Fortunately we were connected with the brain tumor team at Ann & Robert H. Lurie Children’s Hospital of Chicago. The specialists there have been our lifeline throughout the past ten years. They were familiar with this condition and although they agreed that the situation was dire, our neurosurgeon was reluctant to jump to conclusions. Austin required a second surgery to replace the shunt that was placed improperly and had a biopsy of his brain tissue to determine whether there was malignancy present. Unfortunately in some cases of NCM the cells can transform into leptomeningeal melanoma, a form of melanoma that originates in the covering of the brain. Austin’s biopsy was negative for malignancy. We were extremely relieved. The doctors agreed that this was likely to change over time, and that at some point the cells will transform and cause more problems.
At home he received physical therapy because of a severe delay in development. After two years he mostly caught up in development and could walk. When he was nine months old he began to have seizures and had them until he was two, when they abruptly stopped.

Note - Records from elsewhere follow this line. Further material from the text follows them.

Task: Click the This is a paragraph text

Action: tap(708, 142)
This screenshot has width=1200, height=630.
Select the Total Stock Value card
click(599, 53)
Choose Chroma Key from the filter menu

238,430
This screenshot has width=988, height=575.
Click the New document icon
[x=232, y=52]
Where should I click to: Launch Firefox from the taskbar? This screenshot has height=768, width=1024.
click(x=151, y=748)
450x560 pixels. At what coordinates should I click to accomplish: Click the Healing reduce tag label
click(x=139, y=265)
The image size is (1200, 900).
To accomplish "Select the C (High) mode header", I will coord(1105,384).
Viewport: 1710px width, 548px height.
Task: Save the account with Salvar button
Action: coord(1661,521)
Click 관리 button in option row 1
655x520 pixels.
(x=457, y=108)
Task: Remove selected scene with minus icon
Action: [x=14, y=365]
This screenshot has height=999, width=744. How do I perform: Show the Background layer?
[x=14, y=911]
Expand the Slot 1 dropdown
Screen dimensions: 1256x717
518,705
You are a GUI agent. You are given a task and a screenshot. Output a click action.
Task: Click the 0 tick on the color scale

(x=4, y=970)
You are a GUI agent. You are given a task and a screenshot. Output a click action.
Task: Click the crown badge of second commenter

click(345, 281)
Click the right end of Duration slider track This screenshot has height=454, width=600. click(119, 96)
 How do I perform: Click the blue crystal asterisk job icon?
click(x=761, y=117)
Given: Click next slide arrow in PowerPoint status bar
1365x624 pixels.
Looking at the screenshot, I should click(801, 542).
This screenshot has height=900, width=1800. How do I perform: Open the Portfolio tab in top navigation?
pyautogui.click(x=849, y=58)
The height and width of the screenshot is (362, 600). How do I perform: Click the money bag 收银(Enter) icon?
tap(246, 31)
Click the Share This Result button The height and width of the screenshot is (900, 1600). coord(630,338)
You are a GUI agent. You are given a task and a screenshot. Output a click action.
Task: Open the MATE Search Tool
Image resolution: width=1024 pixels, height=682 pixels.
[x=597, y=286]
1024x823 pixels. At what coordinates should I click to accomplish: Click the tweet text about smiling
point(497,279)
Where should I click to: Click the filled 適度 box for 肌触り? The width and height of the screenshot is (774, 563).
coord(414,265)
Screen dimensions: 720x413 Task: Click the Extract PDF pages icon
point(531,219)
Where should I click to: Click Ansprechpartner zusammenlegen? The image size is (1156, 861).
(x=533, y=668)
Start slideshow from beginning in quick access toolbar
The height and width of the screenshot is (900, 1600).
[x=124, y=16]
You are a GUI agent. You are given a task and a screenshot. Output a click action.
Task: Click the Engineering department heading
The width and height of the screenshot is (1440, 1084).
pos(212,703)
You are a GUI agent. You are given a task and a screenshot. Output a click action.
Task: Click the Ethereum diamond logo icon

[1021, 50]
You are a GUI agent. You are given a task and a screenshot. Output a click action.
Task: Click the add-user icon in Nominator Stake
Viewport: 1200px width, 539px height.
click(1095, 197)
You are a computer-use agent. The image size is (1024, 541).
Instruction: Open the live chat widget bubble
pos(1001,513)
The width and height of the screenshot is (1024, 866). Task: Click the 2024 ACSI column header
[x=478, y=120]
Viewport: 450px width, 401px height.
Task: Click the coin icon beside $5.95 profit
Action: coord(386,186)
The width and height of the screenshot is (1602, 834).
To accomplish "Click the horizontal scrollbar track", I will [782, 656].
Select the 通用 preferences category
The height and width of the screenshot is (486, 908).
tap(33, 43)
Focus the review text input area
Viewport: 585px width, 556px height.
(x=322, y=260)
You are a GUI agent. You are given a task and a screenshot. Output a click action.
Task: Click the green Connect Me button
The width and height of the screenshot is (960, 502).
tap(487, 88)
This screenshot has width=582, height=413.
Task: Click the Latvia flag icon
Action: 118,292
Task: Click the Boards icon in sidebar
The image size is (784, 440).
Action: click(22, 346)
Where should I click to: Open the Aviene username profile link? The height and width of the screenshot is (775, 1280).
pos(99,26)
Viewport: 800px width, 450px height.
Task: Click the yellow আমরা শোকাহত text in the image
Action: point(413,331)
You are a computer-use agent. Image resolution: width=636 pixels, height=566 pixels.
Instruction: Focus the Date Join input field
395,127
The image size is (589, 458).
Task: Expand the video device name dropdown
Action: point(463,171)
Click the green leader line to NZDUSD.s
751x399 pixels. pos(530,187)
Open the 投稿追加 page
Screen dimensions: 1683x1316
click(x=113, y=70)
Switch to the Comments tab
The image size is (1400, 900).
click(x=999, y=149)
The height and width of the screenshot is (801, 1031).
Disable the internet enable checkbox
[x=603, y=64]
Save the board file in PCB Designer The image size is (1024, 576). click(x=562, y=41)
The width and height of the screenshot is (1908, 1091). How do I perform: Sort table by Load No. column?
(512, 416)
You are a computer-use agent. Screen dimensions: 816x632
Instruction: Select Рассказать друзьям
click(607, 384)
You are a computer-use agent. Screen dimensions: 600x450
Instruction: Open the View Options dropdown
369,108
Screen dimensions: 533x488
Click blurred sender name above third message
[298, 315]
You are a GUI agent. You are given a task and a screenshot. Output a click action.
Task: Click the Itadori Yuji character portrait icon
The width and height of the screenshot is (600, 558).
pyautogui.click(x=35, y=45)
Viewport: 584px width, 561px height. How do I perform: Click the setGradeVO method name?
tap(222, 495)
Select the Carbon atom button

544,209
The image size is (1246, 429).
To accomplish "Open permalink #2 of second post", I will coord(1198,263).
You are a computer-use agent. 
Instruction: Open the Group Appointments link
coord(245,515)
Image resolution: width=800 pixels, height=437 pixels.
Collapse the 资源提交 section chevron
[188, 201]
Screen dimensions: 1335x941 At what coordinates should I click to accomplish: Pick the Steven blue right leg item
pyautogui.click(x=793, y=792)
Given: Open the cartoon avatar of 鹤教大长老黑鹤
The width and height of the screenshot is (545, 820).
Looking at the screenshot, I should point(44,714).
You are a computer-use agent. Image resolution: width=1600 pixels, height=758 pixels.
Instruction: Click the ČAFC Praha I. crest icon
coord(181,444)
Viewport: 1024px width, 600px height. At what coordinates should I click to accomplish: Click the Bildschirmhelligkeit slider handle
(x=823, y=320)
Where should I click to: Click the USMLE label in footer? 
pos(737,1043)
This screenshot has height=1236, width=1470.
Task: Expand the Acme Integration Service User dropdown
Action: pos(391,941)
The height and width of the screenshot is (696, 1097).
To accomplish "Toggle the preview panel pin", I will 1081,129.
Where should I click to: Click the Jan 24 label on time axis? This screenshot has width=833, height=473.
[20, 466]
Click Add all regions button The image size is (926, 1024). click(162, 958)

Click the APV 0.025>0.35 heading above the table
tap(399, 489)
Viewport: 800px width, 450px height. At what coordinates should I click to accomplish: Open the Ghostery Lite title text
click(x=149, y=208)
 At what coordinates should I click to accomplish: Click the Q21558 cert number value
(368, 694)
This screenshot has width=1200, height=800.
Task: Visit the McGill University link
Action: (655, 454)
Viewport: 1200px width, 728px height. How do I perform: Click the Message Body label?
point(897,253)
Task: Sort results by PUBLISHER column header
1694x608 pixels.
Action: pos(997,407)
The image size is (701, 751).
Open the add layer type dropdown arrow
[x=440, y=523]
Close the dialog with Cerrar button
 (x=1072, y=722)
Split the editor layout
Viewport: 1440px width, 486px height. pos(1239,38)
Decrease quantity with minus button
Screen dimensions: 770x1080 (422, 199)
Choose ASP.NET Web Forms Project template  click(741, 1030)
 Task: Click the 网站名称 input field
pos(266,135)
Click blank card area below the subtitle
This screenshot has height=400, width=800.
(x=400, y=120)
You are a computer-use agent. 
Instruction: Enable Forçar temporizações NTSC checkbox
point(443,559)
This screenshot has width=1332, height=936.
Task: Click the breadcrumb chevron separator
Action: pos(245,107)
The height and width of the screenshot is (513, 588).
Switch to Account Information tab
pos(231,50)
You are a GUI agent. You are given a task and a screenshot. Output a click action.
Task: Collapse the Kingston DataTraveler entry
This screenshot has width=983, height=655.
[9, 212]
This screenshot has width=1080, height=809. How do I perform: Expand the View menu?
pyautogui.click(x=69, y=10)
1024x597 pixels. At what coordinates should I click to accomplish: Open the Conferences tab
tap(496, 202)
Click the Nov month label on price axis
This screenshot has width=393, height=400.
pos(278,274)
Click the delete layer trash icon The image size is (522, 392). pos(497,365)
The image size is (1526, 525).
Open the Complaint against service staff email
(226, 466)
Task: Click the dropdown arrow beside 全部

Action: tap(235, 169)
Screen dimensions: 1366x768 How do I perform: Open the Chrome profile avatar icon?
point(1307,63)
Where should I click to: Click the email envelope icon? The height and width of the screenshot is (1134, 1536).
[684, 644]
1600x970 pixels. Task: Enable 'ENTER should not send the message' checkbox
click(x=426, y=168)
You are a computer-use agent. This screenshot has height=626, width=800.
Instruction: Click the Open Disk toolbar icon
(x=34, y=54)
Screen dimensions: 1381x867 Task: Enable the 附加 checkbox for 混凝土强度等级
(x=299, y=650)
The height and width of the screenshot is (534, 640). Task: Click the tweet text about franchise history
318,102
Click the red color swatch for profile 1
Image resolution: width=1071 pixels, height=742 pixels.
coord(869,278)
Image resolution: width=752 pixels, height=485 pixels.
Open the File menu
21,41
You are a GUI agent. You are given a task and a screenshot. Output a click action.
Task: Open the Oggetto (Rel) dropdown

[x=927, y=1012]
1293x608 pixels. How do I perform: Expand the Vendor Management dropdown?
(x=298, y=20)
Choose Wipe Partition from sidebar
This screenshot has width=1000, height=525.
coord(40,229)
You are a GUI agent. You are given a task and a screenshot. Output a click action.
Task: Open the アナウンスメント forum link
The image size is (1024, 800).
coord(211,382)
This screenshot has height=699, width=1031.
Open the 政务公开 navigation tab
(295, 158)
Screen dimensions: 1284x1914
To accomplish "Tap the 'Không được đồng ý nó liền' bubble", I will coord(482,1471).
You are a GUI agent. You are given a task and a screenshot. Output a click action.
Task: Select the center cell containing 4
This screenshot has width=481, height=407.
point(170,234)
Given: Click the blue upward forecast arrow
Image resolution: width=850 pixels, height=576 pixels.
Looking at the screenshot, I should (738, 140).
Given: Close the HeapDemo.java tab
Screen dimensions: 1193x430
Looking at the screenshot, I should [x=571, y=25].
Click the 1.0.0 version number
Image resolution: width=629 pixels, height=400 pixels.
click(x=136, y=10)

When Austin was 5, his shunt had to be replaced in his third brain surgery. The next year at age 6, Austin began to have seizures again. They continued despite trying several different medications. Anti-seizure medications can cause severe side effects. Austin was dealing with extreme mood issues from the medication, and despite all this the seizures still were not under control. From EEGs and MRIs it was determined that the seizures were coming from a lesion in the right temporal lobe. In 2016, he was evaluated by a neuropsychologist and it was determined that his memory was suffering due to the seizures. We began to consider the possibility of removing the lesion and therefore hopefully stopping or reducing the seizures. By the summer of 2017 he was having seizures daily and we decided to do the surgery. Austin has had the same neurosurgeon since he was one month old and we felt confident with him doing the surgery, although it was scary deciding to have part of his brain removed. The surgery and recovery were grueling. He continued to have seizures which was a major disappointment. In December of 2017 he was experiencing extreme headaches and nausea which led us to the conclusion that his third shunt was malfunctioning. He had another surgery to replace it. At this time his seizures have lessened and that is a relief. Austin has always been smart, hilarious and resilient. He has spent his whole life battling a condition that is essentially trying to stop his brain from working. In addition he has had to tolerate multiple medical procedures and take medicines meant to help him that cause him distress. It is hard for me to imagine what he is going through every day, to navigate pain and frustration that most adults have never had to manage. He is truly rare and amazing.